Also, I personally saw a pretty good number of birds that were clearly sick. It was nigh on to impossible to find an "official" to report this to and even after finding someone, I really doubt anything proper was done.

This type of thing is total c**p, IMO, and should not be condoned by the NPA nor by anyone who goes to the Grand National or any other pigeon show.

JMO.

Terry


----------



## jacobsshygrl (May 3, 2006)

Thats absolutely horrible!!!! Penalties should really be more strongly enforced. Cruelty to animals is one of the worst crimes, in my opinion, because animals can't fight back, or at least not well. They are innocent victims. I was at a dogsled pull competition once while on vacation and I witnessed extremely sick dogs who were suffereing from anything from malnutrition, open wounds from leash and colar pulls, fleas, and who knows what else. After a dog would lose some owners could be seen beating the losing dog. I dont want to say all competition owners of all animals are like this, I'm sure there are competition people who take care of their pigeons, or cats, or dogs, or whatever animal they show, but there are so many who don't. Its horrible.


----------



## Keys & Eyegone (May 9, 2004)

That's sick!
When I was fight off the Deptment of Natural Resouces to keep my birds I soon found out that the SPCA has control over all that. So basicly if you did actaully see the birds being killed or abanboned by the owner, they can be charged with animal crutly, neglect and previsions of needs. So in other words a nice big fine and a possible trip to the court house. 
Thought I'd let you all know about this.
Hilary Dawn


----------



## george simon (Feb 28, 2006)

JUST WAIT A MINUTE HERE.I show pigeons and I resent what is being said here I have showen birds and I never saw birds killed(CULLED) at a show.You are painting all of us that show pigeons with the same brush and I for one do not like it. I HAVE TO STOP BEFORE I LOSE MY COOL I AM PISS.  .GEORGE


----------



## george simon (Feb 28, 2006)

becege said:


> The NPA Grand National Pigeon show will be held Dec. 7-9 at the fairgrounds in Des Moines, IA.
> 
> Many bring birds to sell and unfortunately those that are not sold are sometimes destroyed on the premises after the show and dumped in dumpsters, to be discovered later by the clean up crews---much to their consternation.
> 
> ...


BECEGE TELL ME WHAT SHOWS THAT YOU SAW THIS HAPPING OR IS THIS JUST HEAR SAY ON YOUR PART,AND IF YOU DID SEE THIS WHAT DID YOU DO TO STOP IT AT THAT TIME? .GEORGE


----------



## andinla (Mar 11, 2003)

*George I can*

understand you being upset on the treatment of pigeons at shows, but it isn't directed at you just because you show pigeons.

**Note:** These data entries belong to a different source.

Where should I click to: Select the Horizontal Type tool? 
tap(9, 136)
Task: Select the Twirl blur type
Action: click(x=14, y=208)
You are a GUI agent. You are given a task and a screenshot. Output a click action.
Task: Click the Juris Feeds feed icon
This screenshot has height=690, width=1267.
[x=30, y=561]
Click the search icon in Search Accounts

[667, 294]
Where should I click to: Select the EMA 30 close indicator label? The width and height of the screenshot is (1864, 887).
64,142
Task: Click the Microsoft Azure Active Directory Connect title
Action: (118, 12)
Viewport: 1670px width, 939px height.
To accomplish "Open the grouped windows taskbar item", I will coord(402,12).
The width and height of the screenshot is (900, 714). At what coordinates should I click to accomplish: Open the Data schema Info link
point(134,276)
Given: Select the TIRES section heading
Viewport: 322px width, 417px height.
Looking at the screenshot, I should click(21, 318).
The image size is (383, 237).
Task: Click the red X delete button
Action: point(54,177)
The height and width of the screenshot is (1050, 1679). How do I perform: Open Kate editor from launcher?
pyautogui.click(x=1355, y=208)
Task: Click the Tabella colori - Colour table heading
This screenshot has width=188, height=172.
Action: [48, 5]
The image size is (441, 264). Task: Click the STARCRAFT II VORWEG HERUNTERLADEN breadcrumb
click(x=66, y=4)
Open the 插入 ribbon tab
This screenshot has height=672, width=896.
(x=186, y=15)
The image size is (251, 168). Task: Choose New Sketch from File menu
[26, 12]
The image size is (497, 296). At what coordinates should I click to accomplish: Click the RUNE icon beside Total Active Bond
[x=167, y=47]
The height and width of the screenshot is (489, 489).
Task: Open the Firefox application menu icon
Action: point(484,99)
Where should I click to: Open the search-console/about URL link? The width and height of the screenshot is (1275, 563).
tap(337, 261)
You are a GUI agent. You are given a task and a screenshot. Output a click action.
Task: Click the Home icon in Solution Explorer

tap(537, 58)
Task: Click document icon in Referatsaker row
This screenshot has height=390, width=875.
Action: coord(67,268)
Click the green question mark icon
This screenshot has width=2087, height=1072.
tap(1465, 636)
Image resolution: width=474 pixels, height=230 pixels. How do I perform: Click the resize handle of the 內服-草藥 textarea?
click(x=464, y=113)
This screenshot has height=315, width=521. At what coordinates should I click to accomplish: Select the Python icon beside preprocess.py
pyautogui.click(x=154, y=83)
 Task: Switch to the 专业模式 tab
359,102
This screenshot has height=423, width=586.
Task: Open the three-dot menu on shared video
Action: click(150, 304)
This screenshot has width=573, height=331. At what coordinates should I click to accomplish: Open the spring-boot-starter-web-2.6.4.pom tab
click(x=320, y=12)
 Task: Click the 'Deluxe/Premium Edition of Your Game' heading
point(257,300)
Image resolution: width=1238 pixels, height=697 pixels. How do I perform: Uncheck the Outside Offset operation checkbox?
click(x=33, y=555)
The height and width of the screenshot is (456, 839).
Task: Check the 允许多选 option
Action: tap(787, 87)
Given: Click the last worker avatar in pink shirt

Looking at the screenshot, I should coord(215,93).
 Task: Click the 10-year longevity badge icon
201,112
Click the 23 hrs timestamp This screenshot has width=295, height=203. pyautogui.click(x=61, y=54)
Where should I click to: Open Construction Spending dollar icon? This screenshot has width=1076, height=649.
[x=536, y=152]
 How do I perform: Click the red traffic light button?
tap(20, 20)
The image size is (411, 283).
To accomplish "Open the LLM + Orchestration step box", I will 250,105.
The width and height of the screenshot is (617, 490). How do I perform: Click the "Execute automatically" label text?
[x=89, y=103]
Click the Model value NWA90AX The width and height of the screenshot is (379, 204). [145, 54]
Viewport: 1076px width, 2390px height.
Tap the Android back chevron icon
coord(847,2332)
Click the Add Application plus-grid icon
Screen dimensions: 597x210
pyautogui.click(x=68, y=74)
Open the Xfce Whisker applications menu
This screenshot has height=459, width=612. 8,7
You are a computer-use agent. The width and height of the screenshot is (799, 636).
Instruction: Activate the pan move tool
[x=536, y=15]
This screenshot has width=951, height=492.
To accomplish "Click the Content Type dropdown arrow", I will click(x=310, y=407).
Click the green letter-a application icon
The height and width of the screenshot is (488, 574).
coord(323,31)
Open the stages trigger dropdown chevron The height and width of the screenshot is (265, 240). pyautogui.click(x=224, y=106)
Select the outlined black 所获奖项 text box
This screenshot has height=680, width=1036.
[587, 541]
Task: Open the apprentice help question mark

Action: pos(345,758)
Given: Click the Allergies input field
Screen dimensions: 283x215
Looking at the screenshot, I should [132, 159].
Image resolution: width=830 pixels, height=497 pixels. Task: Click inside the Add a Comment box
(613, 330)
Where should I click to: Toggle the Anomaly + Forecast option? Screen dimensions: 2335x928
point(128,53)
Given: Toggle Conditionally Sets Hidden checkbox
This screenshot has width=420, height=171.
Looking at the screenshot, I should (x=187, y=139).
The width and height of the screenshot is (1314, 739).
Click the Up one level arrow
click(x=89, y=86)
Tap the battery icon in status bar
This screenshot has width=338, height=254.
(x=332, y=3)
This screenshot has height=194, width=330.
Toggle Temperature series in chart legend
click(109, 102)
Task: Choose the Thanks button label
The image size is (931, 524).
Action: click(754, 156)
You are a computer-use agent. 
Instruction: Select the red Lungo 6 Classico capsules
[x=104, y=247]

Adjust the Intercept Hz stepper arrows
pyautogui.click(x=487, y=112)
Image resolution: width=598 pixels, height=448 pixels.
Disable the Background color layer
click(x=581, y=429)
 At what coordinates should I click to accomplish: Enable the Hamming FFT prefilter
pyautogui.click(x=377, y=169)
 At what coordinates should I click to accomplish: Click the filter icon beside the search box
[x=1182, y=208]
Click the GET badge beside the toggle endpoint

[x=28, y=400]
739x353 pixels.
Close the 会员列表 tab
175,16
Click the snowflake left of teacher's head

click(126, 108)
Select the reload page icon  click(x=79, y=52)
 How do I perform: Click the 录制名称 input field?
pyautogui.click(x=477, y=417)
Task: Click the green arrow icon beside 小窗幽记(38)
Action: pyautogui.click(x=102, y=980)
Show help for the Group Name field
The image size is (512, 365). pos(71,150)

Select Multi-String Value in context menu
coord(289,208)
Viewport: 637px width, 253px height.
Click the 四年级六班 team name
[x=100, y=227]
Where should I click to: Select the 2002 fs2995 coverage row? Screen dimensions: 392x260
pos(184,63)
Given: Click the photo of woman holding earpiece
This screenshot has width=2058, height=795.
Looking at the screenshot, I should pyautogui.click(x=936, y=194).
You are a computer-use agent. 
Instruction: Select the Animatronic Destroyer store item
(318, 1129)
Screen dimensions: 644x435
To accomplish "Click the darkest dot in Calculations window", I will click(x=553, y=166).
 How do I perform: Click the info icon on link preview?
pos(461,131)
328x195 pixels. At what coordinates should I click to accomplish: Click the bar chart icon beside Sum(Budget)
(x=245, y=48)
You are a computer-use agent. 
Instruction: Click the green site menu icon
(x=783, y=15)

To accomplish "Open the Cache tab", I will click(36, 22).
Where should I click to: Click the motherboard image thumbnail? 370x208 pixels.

The person posting this information obviously knows this to be true, especially Terry W info... it is true what people do to these birds if not killing them on the spot, releasing and leaving them in their cages at the shows is death but in a slower more inhumane way. It is a known fact that Racers and Show pigeon owners have been known to Cull their stock.. I find it a horrible practice and I believe it should be out lawed. If life was so simply as to kill the loser so to bring forth the stronger, geez a lot of humans would of been culled.

Andi


----------



## george simon (Feb 28, 2006)

HI ANDI, Terry did not say anything about culling.she spoke of birds being left behind. The problem as I see it is in the sales area where the FEATHER MERCHANTS(sellers of birds) are trying to get rid of their culls,and these people are the ones that leave birds behind. The thing that upsets me is talk of killing birds and throwing the body in the thash,once again I will say I have never seen it done at a show,if I did I would stop the person or persons doing it.I am not in the dark when it comes to people culling birds, and I am sure there are those that will cull their birds when they get home.We can't put a cop in everyones back yard. . GEORGE


----------



## Keys & Eyegone (May 9, 2004)

george simon said:


> We can't put a cop in everyones back yard.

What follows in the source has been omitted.